Alumni
Bio
Bruno is a passionate student of science and technology who is currently finishing his PhD in high energy physics at SISSA, in Italy. His main area of expertise is quantum field theory, and he is particularly interested in conformal field theories.
During his research, he has devoted some time to the development of automatized tools using the Wolfram Language to perform tasks such as classification of tensor structures in correlation functions, tensor reduction of Feynman integrals, exact evaluation of scalar Feynman integrals and more.
He is also interested in applications of machine learning techniques to all sorts of problems.
Project: Deep Compression
The aim of my project is to implement within the Wolfram Language a version of the “deep compression” algorithm proposed by Han et al. [1].
Neural networks are often memory costly, which makes their embedding difficult in systems with limited hardware resources. Thus it would be very desirable to find a procedure to compress neural networks while minimizing the loss in accuracy.
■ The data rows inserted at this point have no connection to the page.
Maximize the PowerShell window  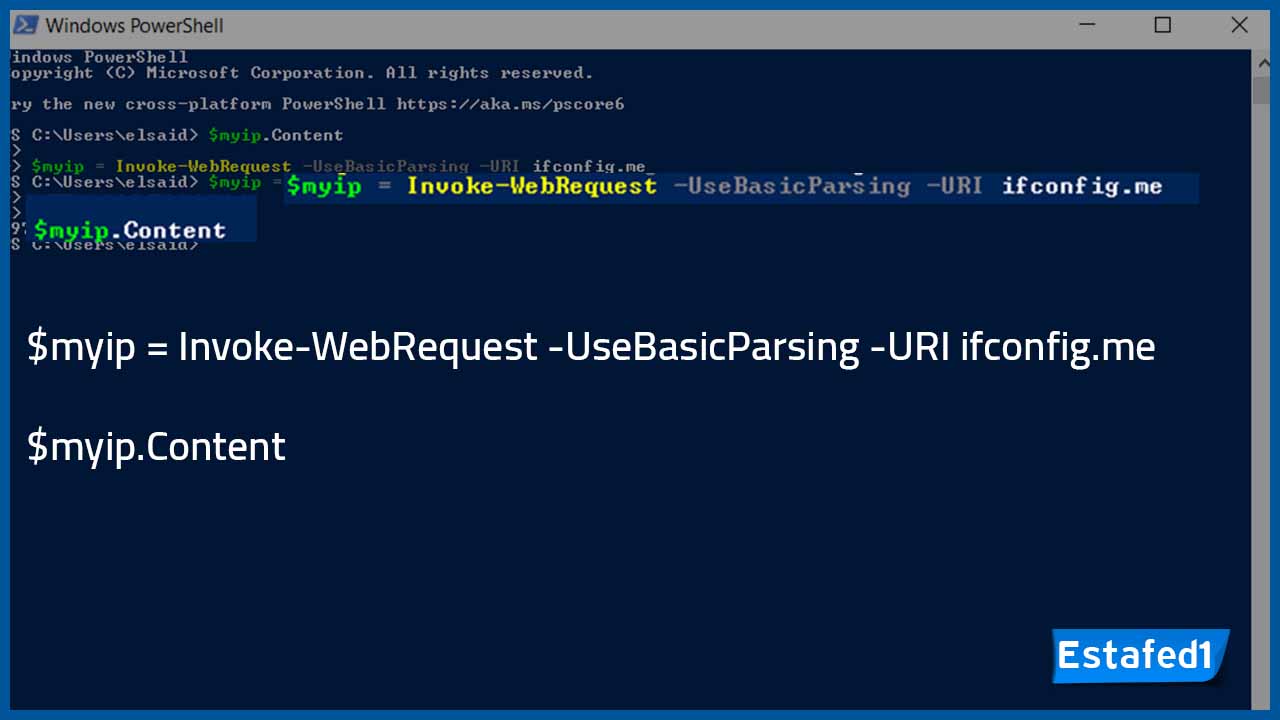[1163, 24]
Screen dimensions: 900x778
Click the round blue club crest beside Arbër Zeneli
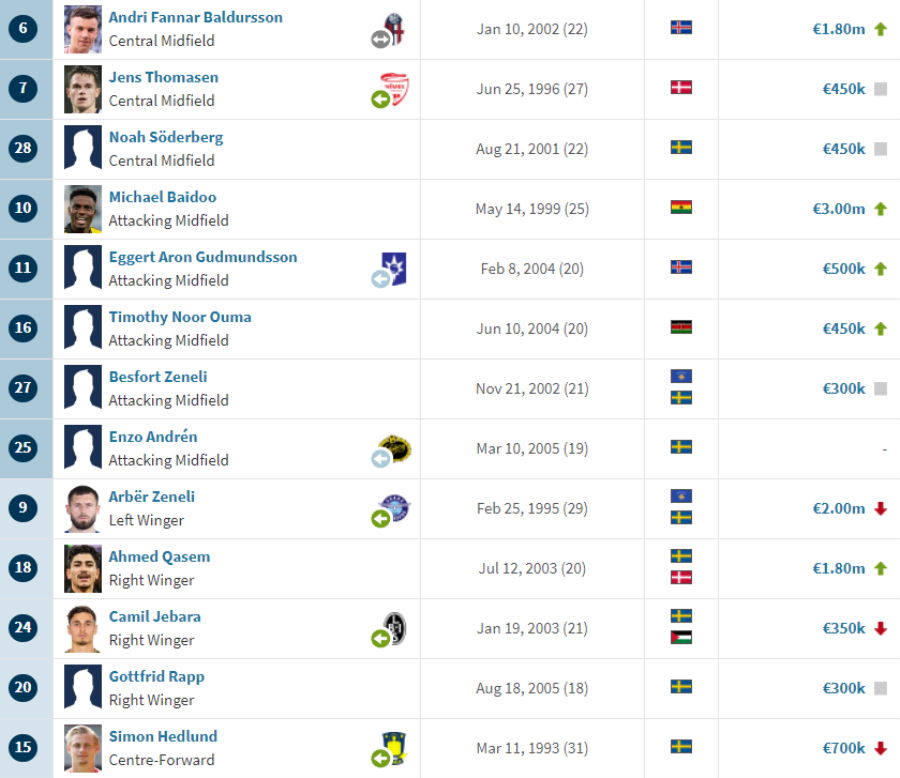(x=395, y=508)
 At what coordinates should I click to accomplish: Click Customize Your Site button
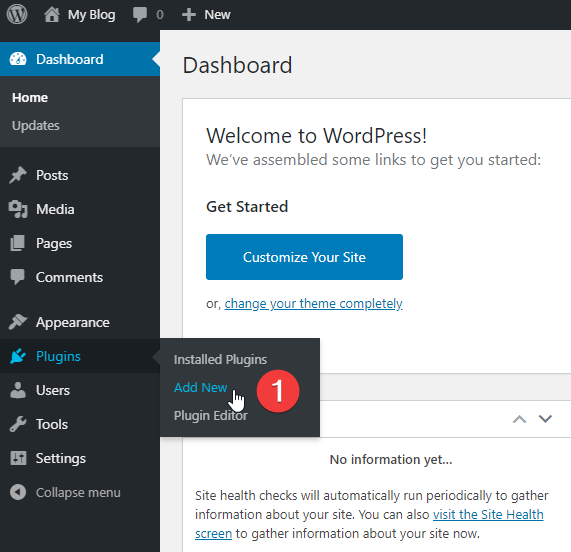[x=304, y=257]
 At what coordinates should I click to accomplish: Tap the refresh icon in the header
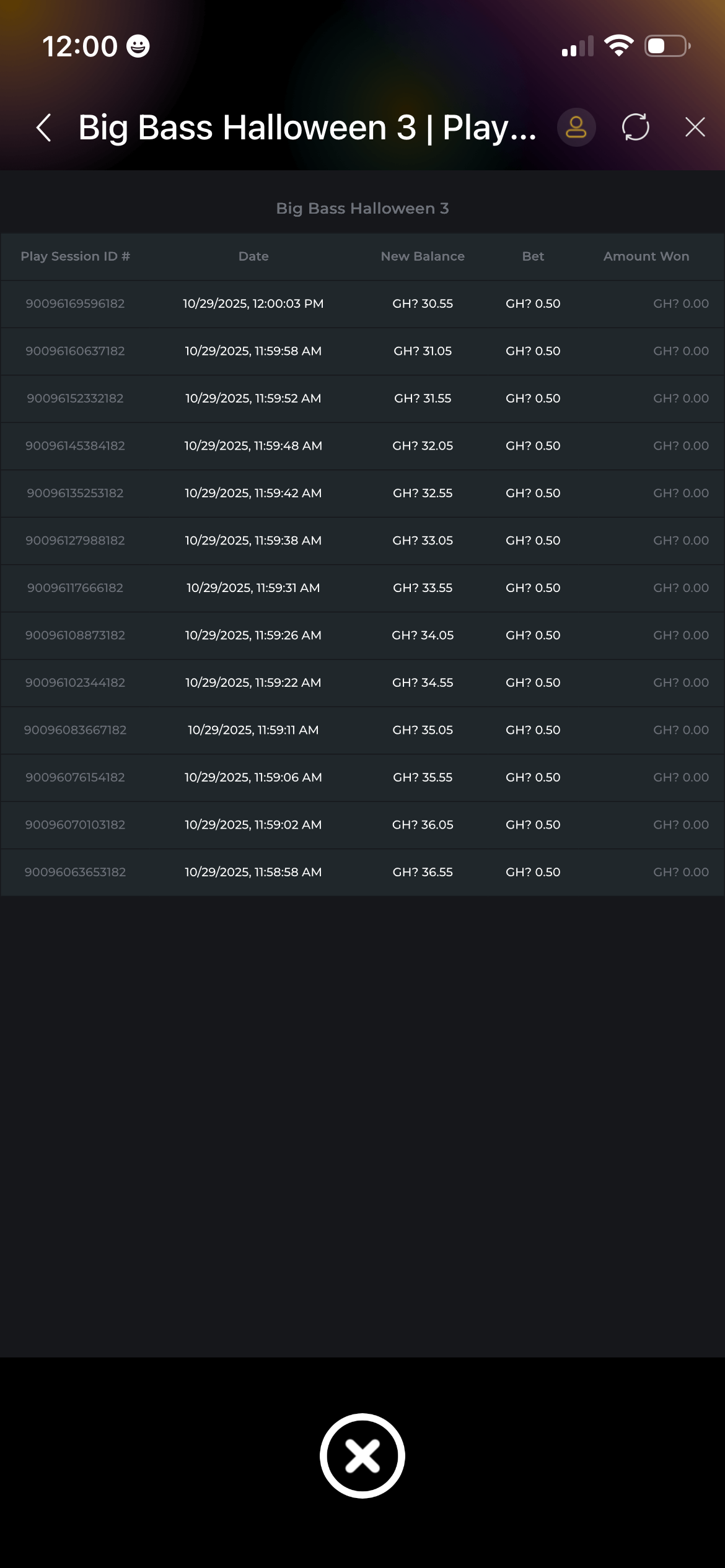[635, 128]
The “deep compression” algorithm by Han et al. is one possible solution to this problem.
The algorithm has three stages:
- Pruning: all weights at each layer of the neural net that are smaller than a certain threshold are put to zero, and the neural net is retrained with these constraints;
- Trained quantization: at each layer we perform a cluster analysis, and exchange the weights in each cluster by their centroid value;
- Huffman coding: we look at the distribution of weights and cluster indices in the whole neural net, and, using their frequency, we Huffman encode them.
Han et al. verified the efficiency of their algorithm by applying it to two deep convolutional networks, AlexNet (240MB) and VGG-16 (552MB). They were able to get a compression factor of 35x (240MB -> 6.9MB) for the first one and 49x (552MB -> 11.3MB) for the second.
Reference
[1] S. Han, H. Mao and W. J. Dally, “Deep Compression: Compressing Deep Neural Networks with Pruning, Trained Quantization and Huffman Coding,” published as a conference paper at ICLR 2016 (oral). (Feb 15, 2016) arXiv:1510.00149v5.